* Exercise requirements *
Search the data below, and report every line in which "computer" occurs.

* Extracted entries *
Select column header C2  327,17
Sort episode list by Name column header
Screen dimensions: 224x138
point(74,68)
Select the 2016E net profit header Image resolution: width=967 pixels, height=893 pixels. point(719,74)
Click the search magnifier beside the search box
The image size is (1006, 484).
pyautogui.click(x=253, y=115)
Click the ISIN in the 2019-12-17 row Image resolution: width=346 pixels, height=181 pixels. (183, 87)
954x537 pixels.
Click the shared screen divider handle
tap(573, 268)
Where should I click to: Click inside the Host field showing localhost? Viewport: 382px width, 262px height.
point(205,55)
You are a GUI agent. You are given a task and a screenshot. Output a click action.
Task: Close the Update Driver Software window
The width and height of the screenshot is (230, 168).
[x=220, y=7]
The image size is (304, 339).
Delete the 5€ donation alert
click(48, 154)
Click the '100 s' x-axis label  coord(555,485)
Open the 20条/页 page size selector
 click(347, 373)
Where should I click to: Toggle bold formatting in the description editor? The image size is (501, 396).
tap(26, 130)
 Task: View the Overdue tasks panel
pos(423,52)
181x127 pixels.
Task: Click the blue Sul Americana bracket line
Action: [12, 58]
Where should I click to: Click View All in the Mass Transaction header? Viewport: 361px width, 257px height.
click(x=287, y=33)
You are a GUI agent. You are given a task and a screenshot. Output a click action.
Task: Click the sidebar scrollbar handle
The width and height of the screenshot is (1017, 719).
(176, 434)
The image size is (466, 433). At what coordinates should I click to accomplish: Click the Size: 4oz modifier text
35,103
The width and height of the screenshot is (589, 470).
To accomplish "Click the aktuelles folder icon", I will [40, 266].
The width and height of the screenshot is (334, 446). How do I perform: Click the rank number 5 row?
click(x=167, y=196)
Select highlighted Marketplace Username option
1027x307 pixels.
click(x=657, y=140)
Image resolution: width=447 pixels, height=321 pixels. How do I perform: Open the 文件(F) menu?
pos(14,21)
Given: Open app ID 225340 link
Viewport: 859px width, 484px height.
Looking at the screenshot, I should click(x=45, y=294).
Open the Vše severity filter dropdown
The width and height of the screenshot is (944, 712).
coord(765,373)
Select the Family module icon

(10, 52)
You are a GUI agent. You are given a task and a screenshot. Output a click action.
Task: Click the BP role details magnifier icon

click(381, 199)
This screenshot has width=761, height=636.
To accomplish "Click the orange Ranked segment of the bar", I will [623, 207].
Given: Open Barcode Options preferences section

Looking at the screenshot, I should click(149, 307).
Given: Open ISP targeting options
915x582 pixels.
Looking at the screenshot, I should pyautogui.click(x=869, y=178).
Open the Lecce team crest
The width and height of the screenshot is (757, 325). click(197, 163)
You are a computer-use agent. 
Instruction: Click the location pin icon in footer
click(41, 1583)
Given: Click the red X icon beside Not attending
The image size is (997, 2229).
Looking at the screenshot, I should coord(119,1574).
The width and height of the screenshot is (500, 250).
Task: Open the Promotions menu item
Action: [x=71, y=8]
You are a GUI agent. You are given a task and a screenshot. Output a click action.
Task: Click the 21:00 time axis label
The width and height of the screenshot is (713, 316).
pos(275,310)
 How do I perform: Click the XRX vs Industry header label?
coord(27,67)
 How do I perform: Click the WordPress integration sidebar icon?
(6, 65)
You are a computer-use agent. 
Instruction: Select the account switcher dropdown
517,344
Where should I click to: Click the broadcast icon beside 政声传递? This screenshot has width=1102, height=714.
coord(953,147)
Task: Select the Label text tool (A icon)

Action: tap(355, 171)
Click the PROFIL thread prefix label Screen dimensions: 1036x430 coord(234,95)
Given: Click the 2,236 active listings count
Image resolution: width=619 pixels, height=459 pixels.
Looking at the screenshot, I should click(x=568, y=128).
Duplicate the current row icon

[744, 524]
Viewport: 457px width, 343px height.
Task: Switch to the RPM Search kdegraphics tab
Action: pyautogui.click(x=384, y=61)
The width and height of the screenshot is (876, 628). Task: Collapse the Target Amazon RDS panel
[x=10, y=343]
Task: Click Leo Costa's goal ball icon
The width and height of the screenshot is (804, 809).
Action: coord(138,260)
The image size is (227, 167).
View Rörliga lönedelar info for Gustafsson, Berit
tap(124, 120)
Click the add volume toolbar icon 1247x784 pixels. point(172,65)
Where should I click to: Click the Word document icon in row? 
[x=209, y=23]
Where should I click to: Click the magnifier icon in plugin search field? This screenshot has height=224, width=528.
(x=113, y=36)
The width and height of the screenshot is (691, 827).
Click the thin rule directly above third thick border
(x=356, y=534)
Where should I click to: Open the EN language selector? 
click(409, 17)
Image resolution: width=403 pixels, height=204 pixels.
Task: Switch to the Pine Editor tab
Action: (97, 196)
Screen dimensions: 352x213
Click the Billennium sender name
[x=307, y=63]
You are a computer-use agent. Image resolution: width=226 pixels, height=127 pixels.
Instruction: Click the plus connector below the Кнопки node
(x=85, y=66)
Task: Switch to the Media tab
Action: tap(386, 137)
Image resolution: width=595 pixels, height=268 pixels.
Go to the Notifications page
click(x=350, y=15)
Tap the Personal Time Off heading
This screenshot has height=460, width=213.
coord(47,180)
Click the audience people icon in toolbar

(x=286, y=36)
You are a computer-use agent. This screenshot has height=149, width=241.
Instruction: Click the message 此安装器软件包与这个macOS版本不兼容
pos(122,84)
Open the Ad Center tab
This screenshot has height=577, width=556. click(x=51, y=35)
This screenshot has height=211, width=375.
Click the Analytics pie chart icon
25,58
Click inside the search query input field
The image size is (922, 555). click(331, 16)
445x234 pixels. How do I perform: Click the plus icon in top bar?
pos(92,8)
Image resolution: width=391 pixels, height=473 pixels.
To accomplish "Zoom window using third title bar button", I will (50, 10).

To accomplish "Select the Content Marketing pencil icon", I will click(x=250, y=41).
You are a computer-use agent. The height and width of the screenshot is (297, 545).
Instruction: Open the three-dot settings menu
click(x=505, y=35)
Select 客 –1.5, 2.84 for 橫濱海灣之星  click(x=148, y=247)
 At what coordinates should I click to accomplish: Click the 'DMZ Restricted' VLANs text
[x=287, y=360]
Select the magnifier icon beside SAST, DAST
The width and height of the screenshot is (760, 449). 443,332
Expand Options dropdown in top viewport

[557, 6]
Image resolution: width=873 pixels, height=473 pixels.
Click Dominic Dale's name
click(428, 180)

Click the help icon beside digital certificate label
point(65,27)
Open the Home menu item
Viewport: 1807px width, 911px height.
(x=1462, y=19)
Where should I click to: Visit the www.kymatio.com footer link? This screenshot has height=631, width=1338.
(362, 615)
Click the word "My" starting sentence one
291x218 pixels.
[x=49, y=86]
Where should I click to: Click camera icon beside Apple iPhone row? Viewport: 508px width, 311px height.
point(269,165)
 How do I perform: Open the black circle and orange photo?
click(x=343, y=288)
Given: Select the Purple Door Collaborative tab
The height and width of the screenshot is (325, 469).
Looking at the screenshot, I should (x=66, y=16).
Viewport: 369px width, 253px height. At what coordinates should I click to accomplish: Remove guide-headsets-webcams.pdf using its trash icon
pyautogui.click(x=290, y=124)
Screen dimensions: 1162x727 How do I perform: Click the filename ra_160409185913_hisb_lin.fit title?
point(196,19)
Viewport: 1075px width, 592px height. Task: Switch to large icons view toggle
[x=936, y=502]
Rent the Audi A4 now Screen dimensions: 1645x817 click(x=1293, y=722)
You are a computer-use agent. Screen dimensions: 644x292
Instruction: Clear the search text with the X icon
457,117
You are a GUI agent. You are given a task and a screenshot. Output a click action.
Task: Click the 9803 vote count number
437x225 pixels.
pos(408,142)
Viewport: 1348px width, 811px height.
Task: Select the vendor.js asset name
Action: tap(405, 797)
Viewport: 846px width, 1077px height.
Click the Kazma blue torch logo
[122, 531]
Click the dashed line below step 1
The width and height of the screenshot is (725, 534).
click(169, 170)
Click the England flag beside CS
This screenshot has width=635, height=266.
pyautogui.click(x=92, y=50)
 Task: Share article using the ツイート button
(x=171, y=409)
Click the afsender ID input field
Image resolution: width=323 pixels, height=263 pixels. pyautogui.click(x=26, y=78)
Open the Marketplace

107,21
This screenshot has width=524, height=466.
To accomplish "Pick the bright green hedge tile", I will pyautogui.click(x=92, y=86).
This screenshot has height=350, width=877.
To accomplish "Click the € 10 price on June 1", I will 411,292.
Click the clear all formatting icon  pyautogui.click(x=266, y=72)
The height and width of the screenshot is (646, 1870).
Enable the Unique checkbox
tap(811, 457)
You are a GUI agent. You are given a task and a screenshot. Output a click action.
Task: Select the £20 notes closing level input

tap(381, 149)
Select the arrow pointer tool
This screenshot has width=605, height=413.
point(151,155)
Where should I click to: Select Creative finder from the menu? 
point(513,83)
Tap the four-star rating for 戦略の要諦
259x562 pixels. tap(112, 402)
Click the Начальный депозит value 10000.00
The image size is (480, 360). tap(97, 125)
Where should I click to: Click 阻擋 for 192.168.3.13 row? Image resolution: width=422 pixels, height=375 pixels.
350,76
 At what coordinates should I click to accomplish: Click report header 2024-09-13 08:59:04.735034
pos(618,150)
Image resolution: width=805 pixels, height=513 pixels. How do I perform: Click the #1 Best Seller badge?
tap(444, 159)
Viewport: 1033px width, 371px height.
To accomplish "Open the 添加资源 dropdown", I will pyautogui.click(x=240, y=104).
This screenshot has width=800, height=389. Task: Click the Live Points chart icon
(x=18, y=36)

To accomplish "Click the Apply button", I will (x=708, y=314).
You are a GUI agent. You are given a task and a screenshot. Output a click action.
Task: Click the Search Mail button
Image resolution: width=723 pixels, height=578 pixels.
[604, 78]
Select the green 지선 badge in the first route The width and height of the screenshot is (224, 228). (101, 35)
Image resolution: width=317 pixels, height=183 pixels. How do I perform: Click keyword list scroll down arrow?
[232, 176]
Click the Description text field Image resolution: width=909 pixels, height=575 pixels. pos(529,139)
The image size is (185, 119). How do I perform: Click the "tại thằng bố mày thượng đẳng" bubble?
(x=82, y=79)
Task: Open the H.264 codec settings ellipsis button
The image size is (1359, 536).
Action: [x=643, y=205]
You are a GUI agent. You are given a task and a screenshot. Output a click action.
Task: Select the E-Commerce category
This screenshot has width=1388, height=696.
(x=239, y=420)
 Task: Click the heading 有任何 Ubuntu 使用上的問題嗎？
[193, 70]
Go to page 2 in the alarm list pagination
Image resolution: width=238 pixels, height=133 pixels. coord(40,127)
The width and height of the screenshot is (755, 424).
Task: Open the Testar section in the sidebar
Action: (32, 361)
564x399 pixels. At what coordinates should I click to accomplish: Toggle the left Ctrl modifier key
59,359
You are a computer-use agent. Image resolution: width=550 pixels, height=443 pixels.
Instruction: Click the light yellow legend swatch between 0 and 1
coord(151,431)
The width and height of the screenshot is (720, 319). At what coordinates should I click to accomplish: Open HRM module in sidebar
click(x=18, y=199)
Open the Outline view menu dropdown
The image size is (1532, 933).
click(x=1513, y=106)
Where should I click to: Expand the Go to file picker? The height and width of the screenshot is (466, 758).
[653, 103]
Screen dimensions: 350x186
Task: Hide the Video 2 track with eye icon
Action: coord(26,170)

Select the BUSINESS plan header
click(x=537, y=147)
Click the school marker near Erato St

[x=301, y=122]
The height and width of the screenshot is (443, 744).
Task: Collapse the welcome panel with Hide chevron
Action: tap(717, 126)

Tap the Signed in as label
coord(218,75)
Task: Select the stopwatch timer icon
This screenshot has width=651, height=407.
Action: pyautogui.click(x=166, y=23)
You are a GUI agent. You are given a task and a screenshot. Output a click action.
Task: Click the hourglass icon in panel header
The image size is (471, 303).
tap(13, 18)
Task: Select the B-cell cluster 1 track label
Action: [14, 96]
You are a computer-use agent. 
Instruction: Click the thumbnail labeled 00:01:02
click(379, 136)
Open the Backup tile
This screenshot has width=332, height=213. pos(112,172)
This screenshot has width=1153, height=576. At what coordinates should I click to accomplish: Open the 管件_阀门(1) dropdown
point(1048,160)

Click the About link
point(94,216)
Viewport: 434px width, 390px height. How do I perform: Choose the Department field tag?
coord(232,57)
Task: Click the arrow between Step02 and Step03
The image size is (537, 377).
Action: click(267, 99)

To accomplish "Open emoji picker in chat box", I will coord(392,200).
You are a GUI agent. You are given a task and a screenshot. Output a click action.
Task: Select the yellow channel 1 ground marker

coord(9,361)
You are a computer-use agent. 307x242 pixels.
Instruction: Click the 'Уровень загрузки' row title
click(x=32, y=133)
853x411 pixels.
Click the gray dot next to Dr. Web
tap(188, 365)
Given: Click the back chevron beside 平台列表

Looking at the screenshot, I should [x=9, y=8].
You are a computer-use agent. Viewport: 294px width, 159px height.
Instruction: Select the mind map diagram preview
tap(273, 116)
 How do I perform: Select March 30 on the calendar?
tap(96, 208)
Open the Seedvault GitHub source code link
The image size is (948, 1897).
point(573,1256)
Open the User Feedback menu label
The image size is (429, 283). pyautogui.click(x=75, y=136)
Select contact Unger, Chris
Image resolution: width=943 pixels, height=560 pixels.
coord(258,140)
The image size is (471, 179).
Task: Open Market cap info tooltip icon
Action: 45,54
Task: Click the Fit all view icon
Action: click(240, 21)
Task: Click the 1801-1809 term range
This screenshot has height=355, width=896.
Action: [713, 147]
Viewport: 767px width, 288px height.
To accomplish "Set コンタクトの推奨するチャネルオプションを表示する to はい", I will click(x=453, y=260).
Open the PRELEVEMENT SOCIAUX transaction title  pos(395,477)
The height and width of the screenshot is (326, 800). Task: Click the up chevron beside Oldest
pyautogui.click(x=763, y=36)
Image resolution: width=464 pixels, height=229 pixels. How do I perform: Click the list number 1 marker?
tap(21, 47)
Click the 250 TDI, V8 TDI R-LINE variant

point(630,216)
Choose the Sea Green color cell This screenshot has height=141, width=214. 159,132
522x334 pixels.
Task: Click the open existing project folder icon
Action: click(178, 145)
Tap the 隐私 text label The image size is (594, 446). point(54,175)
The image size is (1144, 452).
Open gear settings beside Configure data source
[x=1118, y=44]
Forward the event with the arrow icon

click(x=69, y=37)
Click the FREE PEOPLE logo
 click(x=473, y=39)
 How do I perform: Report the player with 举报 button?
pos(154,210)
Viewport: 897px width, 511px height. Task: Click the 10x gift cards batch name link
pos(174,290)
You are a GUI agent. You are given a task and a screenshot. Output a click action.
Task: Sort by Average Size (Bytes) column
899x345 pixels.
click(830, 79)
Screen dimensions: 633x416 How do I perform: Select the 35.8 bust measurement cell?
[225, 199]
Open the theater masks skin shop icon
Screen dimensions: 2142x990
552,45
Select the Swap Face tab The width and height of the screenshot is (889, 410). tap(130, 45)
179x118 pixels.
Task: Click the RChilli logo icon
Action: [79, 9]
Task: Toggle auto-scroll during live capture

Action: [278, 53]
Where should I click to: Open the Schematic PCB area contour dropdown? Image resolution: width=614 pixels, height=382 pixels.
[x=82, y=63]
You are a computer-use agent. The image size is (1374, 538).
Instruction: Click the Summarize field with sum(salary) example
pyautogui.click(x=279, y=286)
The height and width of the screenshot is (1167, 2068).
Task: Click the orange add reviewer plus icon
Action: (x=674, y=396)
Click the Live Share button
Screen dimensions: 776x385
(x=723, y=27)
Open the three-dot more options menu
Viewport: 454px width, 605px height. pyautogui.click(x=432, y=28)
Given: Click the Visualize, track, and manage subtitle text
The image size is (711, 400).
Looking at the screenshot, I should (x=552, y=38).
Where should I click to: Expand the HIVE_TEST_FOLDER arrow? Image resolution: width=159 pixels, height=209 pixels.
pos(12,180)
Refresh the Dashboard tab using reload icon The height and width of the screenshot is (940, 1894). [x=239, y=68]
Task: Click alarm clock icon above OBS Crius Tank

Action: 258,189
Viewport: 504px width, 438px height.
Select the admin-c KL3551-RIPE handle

* Exercise result *
You are a computer-use agent. 
You are a computer-use agent. 
You are a computer-use agent. Image resolution: width=226 pixels, height=127 pixels.
You are a computer-use agent. This screenshot has height=149, width=241.
You are a computer-use agent. The height and width of the screenshot is (297, 545).
You are a computer-use agent. Screen dimensions: 644x292
You are a computer-use agent. Image resolution: width=550 pixels, height=443 pixels.
You are a computer-use agent. 
You are a computer-use agent. 307x242 pixels.
You are a computer-use agent. Viewport: 294px width, 159px height.
You are a computer-use agent. The image size is (1374, 538).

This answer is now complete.